Habit: Perennial bunchgrass
Height: 1-3'
Spread: 0.5-1'
Foliage Color: Pale green
Leaves: long grass leaves, mostly at base
Flower Color: Greenish, ripening to golden
Flower Form: one-flowered spikelets at the tips of branches, fruits long-awned
Flowering Season: early summer, ripening by midsummer

Cultural Requirements: prefers full sun and coarse, well-drained soils. Fully cold-hardy. Drought-hardy, i.e., requires no supplemental water once established on the Wasatch Front

Seeds are usually not very dormant, but some lots respond to 2-4 weeks of moist chilling. Seeds should be planted point-down (awn end up) for container culture. They also come well in spring from late fall field seedings, as long as there isn't too much competition from other grasses.

Uses and Notes of Interest:
This elegant bunchgrass looks best in massed plantings.
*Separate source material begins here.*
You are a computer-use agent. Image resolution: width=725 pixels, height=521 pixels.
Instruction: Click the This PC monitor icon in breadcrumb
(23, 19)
The long-awned seedheads all hang down together in the wind and glisten beautifully in the sunlight, like silver-gold rain. The awns are the "threads" of needle-and-thread, while the slender, sharp-pointed brown one- seeded fruits are the "needles". These may be hand-stripped from the plants once the awns have lost their shine and begin to curl. The fruits and their awns tend to tangle into a brillo-like mass in the collecting bag, but with firm hand- rubbing the awns can be broken off. Be sure to wear leather gloves, as the "needles" can deliver a wicked stab.